━━━ DOCUMENT EXTRACT ━━━

RAISING AWARENESS IN THE LATINO COMMUNITY

People who grow up in a Latino community where the standards are having a curvier body type then enter a primary caucasian institution where the standards of appearance and eating habits are completely different. As Latinos become more involved in the American culture, they feel the need to adhere to society's standards of beauty. The "old" way they thought about body image and the "new" one can develop eating disorders. It also increases the pressure of someone who is at risk for an eating disorder. 

Misunderstanding about Mental Health: 

Majority of the time, mental health issues are not talked about in the Latino community. Majority of Latinos do not seek treatment because they cannot detect the symptoms of mental disorders and do not know where to find help. There is also very little information about mental disorders; most Hispanics also don't seek treatment because they believe they will be seen as "locos" (crazy) or afraid of being shamed if they expose their mental disorder. 

Strict privacy: 

Most Latinos keep their life very private and do not often bring up hardships that happen at home. They fear if they expose their issues, people will judge and label the family. 

Language barriers: 

Communication with healthcare professionals can be highly difficult due to language barriers. Even though most doctors do speak Spanish, especially in parts where the Latino population is high, they often lack the knowledge of cultural issues. Keep in mind, if you or a loved one do not speak English you have the complete right to get language-access services at institutions that need government funding. You also have the right to request a trained translator and get forms and information in Spanish. 

No Health Issuance: 

The Latino community is one-third uninsured. Most of the Latino population have jobs that have low-wages or are self-employed; these are often the Latinos that do not have health insurance. 

Misdiagnosis: 

Culture can cause doctors to give misdiagnosis. For example, the symptoms of depression are often correlated with nervousness, tiredness, or a physical ailment. These are major symptoms of depression but doctors who have a lack of awareness may not be able to recognize that these could indicate depression. 

Legal status: 

Often times immigrants arrive without documentation and the fear of getting deported can prevent them from getting help. Although millions of children of undocumented immigrant parents can seek health care under to AFFORDABLE CARE act, many families are afraid to register. If you do not have papers, many Latino organizations will provide service despite legal status.

Religion:

Majority of the Latinos are Roman Catholic and value very close and affectionate relationships with God. This close connection can help the individual beat the eating disorder and provide strength. Spirituality and the church community can serve in helping the individual through obstacles. Even though religion can help during the recovery process, it can often cause a negative impact. Fatalism is a common belief that all events are predetermined and unavoidable which can make recovery a more passive process. Individuals also fear the possibility of persecution due to religion and start to believe their God will distance and become intolerant. In addition, the individual may feel a lack of support of shame from their religious community. 

Role of Food: 

In the Latino community, meal times are more than just eating. It is a social gathering with a variety of food. Portions are often large and eating excessively is seen as a norm rather than binge eating. As one Mexican American women said, "Food is very scared, you don't waste it," "it's more than just food. It's like food is love for your family. Like the more my grandma loves me, the more she feeds me... You feel really guilty saying no because that's how she shows that she loves you. My grandma is not going to go and hug me, she's going to feed me. so, its like you're saying no to more than just food."

━━━

> _WORK ITEM_
According to the text on raising awareness in the Latino community, why do most Latinos not seek treatment for mental disorders? Answer in one to three sentences. The data that follows comes from a separate source.

━━━ EXTRACTED DATA ━━━

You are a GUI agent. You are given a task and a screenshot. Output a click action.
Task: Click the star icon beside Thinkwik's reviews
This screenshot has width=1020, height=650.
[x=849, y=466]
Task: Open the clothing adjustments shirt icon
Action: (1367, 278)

━━━

> _FINAL ANSWER_
Many cannot detect the symptoms of mental disorders and do not know where to find help, and there is very little information about these disorders. Most also avoid treatment because they believe they will be seen as "locos" (crazy) or fear being shamed if they expose their mental disorder.